*WHAT TO PRODUCE:* Reproduce the listing below, from the line with "Select the row label III Speed" up to and including the line with "coord(44,193)".

══ LISTING ══

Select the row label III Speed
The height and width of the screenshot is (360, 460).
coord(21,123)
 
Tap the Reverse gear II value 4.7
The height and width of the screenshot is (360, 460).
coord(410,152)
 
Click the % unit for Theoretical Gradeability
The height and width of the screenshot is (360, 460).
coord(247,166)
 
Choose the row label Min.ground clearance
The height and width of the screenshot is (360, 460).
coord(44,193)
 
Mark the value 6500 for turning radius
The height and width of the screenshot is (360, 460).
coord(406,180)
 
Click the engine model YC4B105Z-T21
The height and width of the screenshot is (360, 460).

═══
══ LISTING ══

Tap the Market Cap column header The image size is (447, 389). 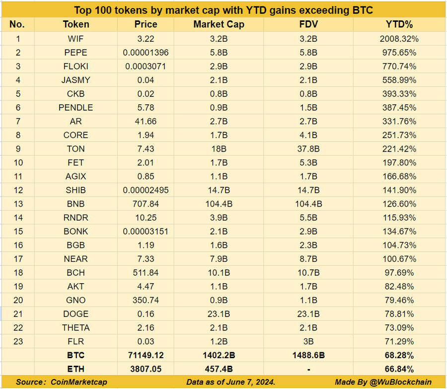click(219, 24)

═══

*SOLUTION:*
Select the row label III Speed
The height and width of the screenshot is (360, 460).
coord(21,123)
 
Tap the Reverse gear II value 4.7
The height and width of the screenshot is (360, 460).
coord(410,152)
 
Click the % unit for Theoretical Gradeability
The height and width of the screenshot is (360, 460).
coord(247,166)
 
Choose the row label Min.ground clearance
The height and width of the screenshot is (360, 460).
coord(44,193)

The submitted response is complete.